By: Peter B. de Selding
Space News Staff Writer

Taiwan Planning To Sell Rocsat-2 Satellite Imagery

PARIS - Taiwan’s space authorities say they plan to use their just-launched Rocsat-2 Earth observation satellite to reduce the nation’s dependence on other commercial remote-sensing spacecraft and to become a seller of satellite optical imagery.

Lou-Chuang Lee, director of Taiwan’s National Space Program Office (NSPO) and soon to become president of the National Applied Research Laboratories, an umbrella research organization that includes NSPO, said

Rocsat-2’s prime scientific mission will be supplemented by a commercial program to be managed by a company to be selected soon.

In a June 10 interview, Lee said NSPO "realizes that high-resolution imagery like this has a high demand now on the world market. So we will sell images worldwide. We have been waiting almost five years for this moment, and now we have top-quality pictures to show, and we can perhaps depend less on other nations’ satellites."

Rocsat-2 has an optical imager with a ground resolution of two meters, meaning it can distinguish objects such as trucks and ships. One of its key features is its ability to swivel up to 45 degrees off nadir in both pitch — forward and backward — and sideways roll positions, extending its potential viewing area on each orbit.

The satellite is equipped with a solid-state mass-memory recorder with 40 gigabytes of capacity and is able to send images to the main ground station in Hsin-Chu City at rates of 120 megabits per second, Lee said.

He said that despite Chinese mainland concerns that Rocsat-2 is a reconnaissance satellite as much as anything else, NSPO views it as a science and environmental mission.

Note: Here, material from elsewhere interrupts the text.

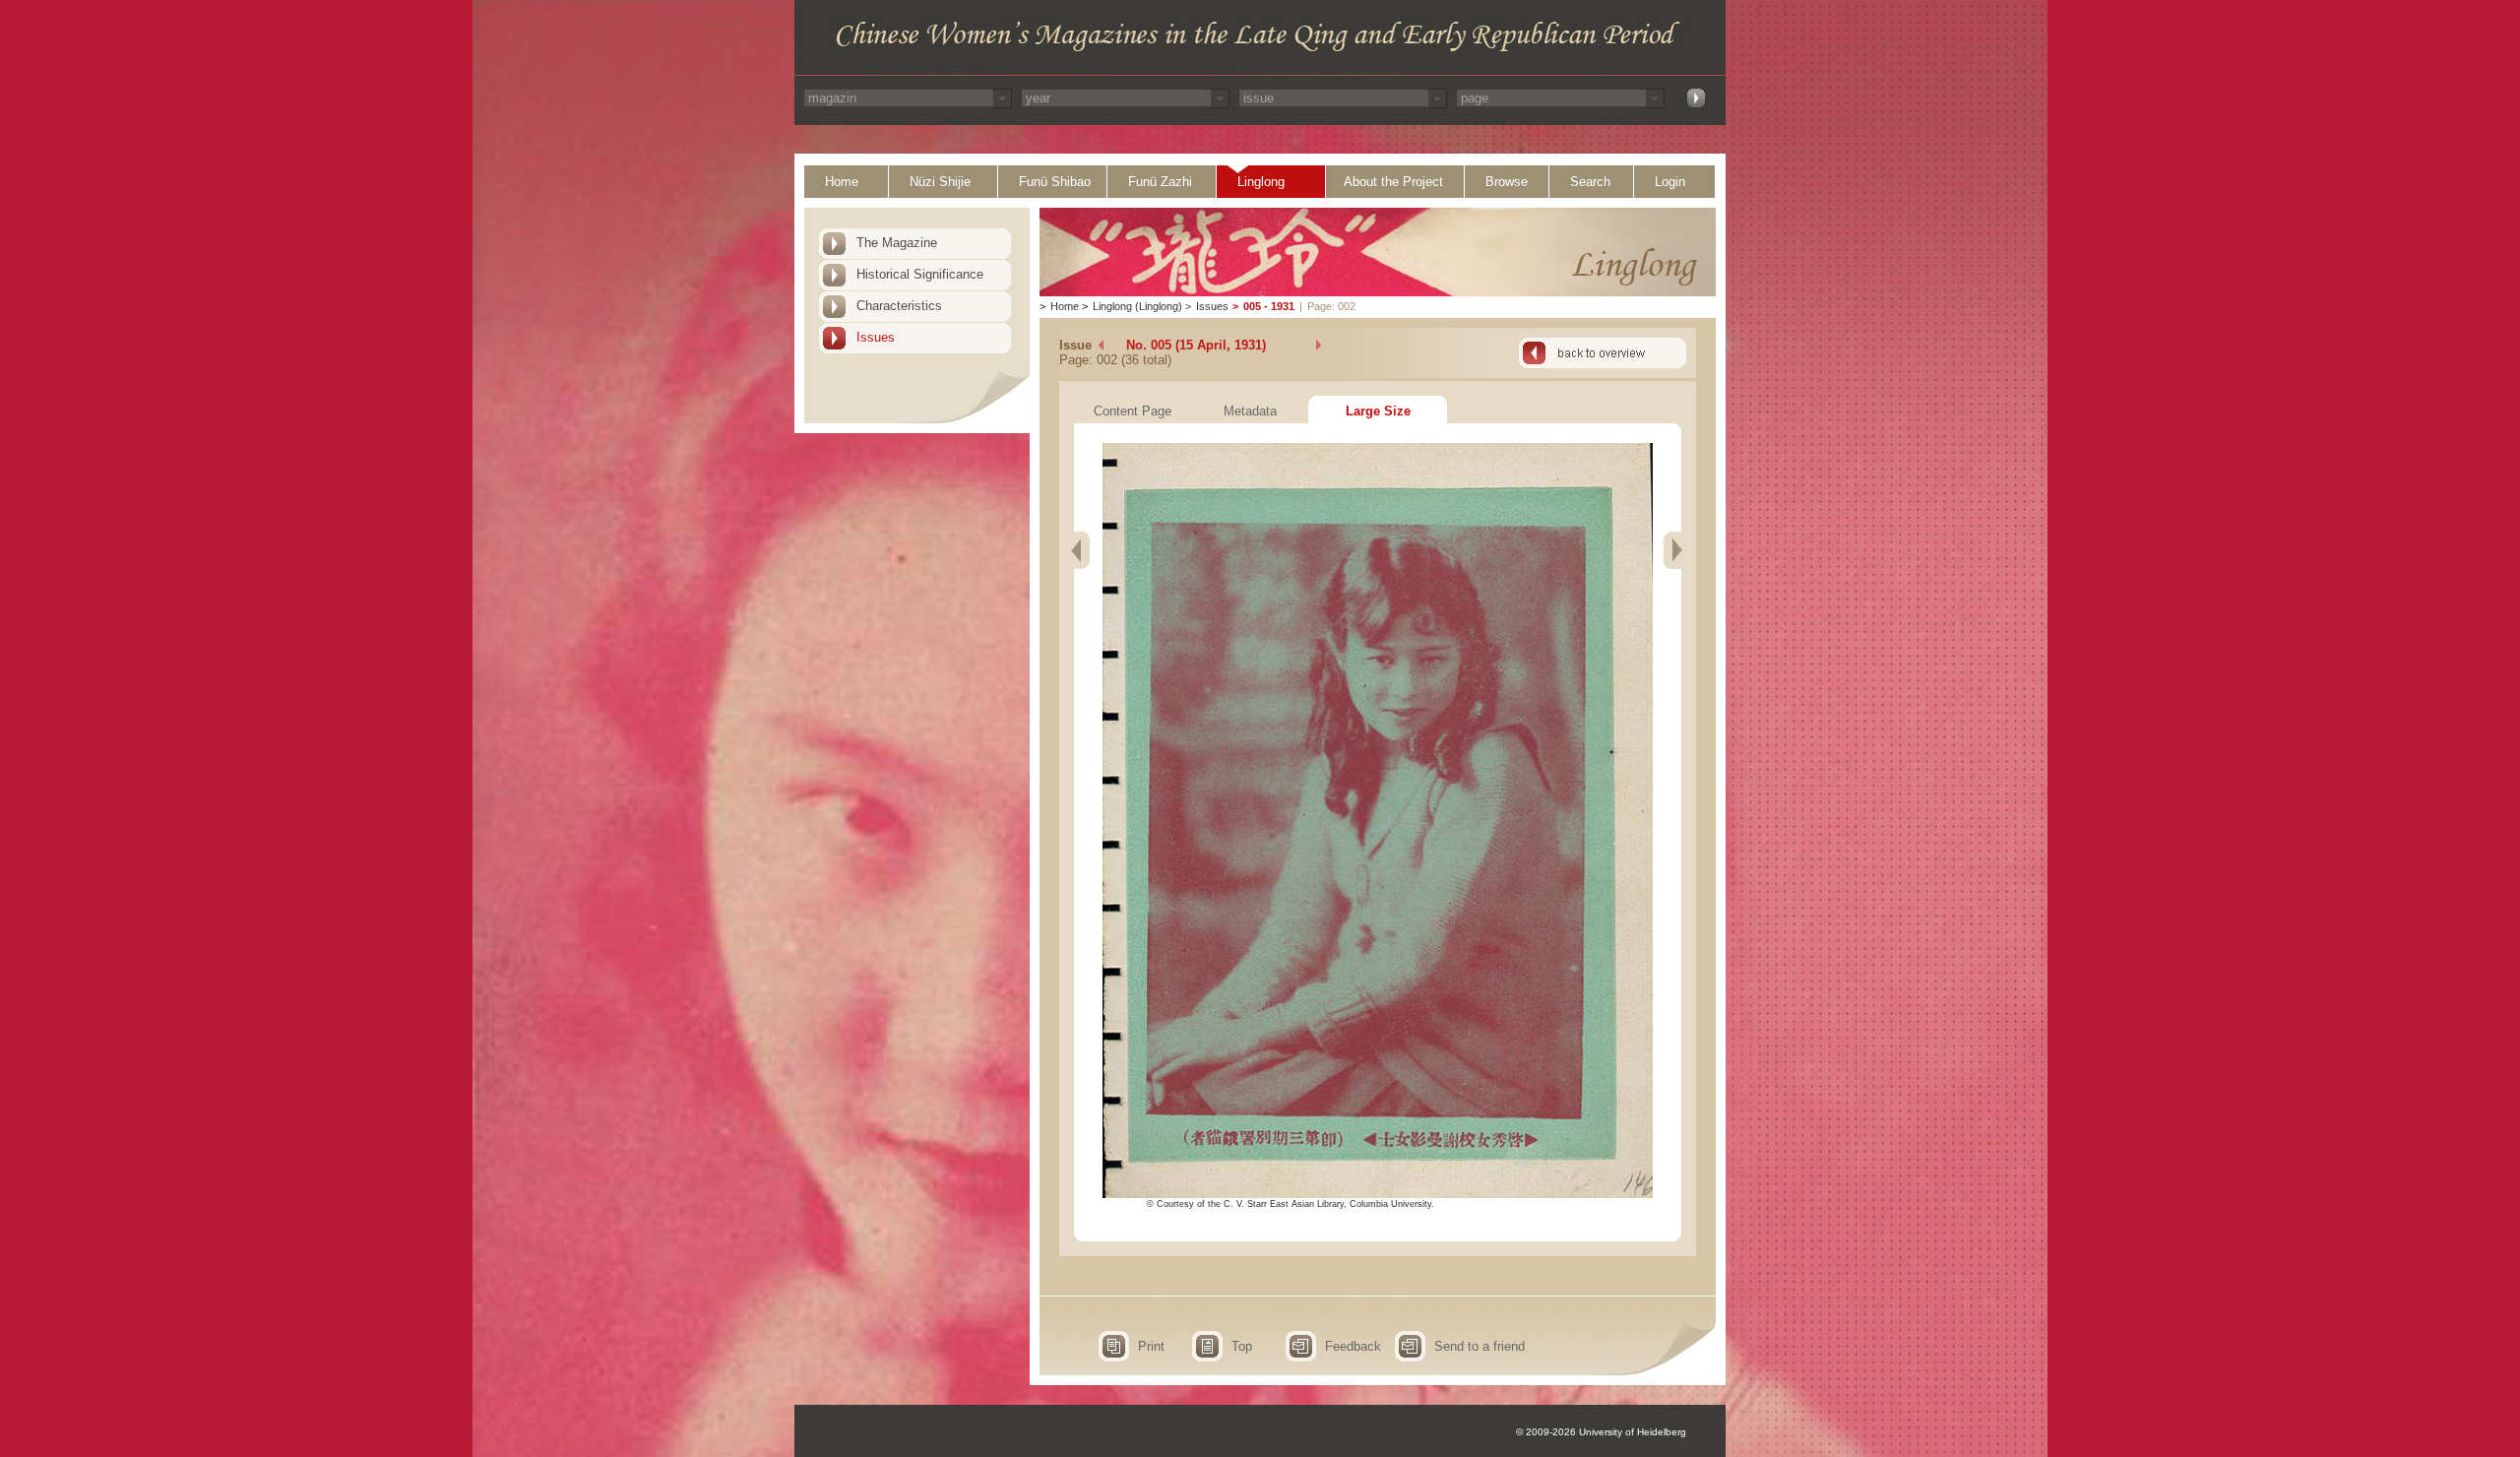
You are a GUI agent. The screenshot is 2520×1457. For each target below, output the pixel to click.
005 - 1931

Rocsat-2 was built by prime contractor EADS Astrium of France with substantial contributions from Taiwanese industry. The program is part of a long-term effort in Taiwan to develop an autonomous space capability.

The first program, covering from 1991 to 2006, includes the launch of Rocsat-1 in 1999 — which is still operational — and the planned six-satellite Rocsat-3 constellation scheduled for launch in 2005. Northrup Grumman Corp. (then TRW) — designed and built Rocsat-1, with a team of 28 Taiwanese engineers stationed at the California production plant to learn about satellite manufacturing. Five Rocsat-1 subsystems, including its on-board computer and solar panels, were built in Taiwan.

NSPO has joined with the non-profit University Corporation for Atmospheric Research in Boulder, Colo., for the development of Rocsat-3.

A second long-term program was approved in 2002 and continues through 2018. Missions include a broadband communications satellite, a Rocsat-2 successor and work on microsatellites, according to NSPO.

Launched May 20 aboard an Orbital Sciences Corp. enhanced-version Taurus XL rocket, Rocsat-2 has produced its first images and is expected to become fully operational by September, said Guey-Shin Chang, head of ground systems at Taiwan’s National Space Policy Office in Taipei. The satellite is in a polar low Earth orbit at 981 kilometers in altitude.

David Chu, NSPO chief engineer, stressed the satellite’s science mission as its primary interest. Rocsat-2 will observe the relations between thunderclouds and the upper atmosphere, and in particular the "transient

luminous events" that produce large electromagnetic jets between the clouds and the ionosphere. Taiwanese scientists have observed these phenomena from the ground but no one has studied them from the top down, Chu said.